Won't it be frustrating for customers to have to "adjust" to hundreds of different accents? Tough. It is "necessary to reject customer preference arguments," argues Matsuda, a leader in the Critical Race Theory movement. Barring accent discrimination in service jobs "will admittedly impose some hardship on businesses that rely heavily on pleasing customer whims"--thus reducing to a mere "whim" humans' desire to communicate clearly with each other in transacting their affairs. If customers fail to understand an accent, Matsuda suggests, it might be their own fault for having "lived a monocultural life."
The result is to worsen the frictions of immigration. A February investigation by USA Today found language hassles to be widespread, with nearly one in four poll respondents reporting problems in the last year because a clerk, salesperson, or other service representative spoke English poorly.

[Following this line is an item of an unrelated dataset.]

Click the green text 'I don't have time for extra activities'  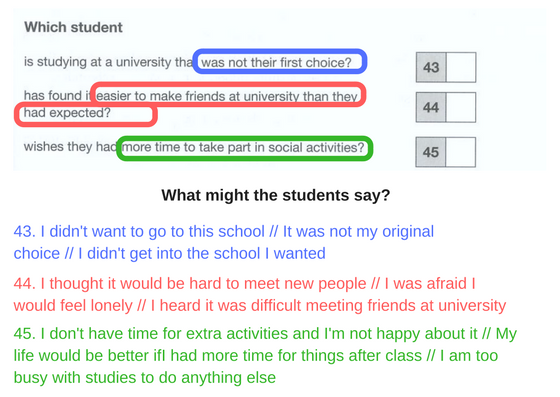(x=180, y=334)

A mother in Long Beach, California, gasped when her 12-year-old son came back from the barber shop with his head shaved: It seemed he'd asked for just a trim, but the man with the clippers didn't speak English well. A Virginia woman found that shopping for a coffee table took 30 minutes instead of 10 "because I couldn't understand anyone and no one understood me." Students at Penn State were struggling to keep up with lectures delivered by a graduate instructor new to these shores. "Economists say the lack of language proficiency costs businesses billions of dollars," the paper reported.
It is perfectly true that many, perhaps most, of these frustrations are an inevitable cost a free society puts up with during periods of high immigration and robust labor demand. But the old principle of freedom of association in employment had a crucial advantage, namely that it gave employers discretion to balance the disadvantages of hiring the English-speaking novice for a particular job (customer frustration, the hazards of incomprehension) with the disadvantages of insisting on fluency (higher wage costs, passing up valuable skills). Now the law tries to short-circuit the calculation. And woe betide the employer who hints to a lower-level worker that he might get ahead faster if he availed himself of that good old American tradition, the accent-reduction course.

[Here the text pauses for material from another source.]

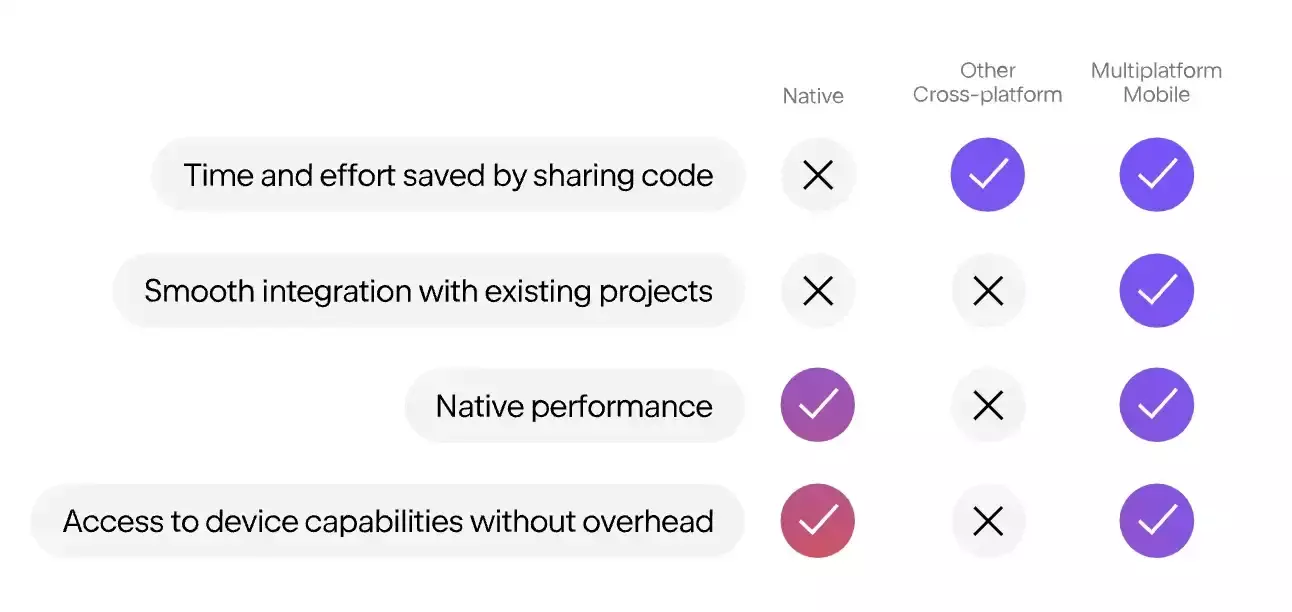The width and height of the screenshot is (1292, 612).
Task: Click 'Access to device capabilities without overhead' label
Action: (388, 521)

For ambitious enforcers casting their eyes on the horizon, there remains one problem: Not all accents may yet be grist for legal action. Federal anti-bias statutes say nothing about accent as a protected category, but creative lawyering has swept it in as an extension of the ban on discrimination based on national origin. A similar extension may allow workers to sue over accents associated with race. Thus one compliance manual advises employers that in choosing between native-born applicants they must not favor those whose "manner of speaking" more closely "reflects the norms of the Caucasian community." But that suggests that there may not yet be a right to sue over job decisions based on homegrown nonracial accents--although it seems plausible that a white South Carolinian with a very heavy accent might be at a disadvantage for certain jobs in Rhode Island, and vice versa.
But give the lawmakers time. Already, Cincinnati is reported to have enacted a municipal ordinance declaring "Appalachian heritage" to be a legally protected category in hiring and firing. When heading for the job interview, pack your dulcimer.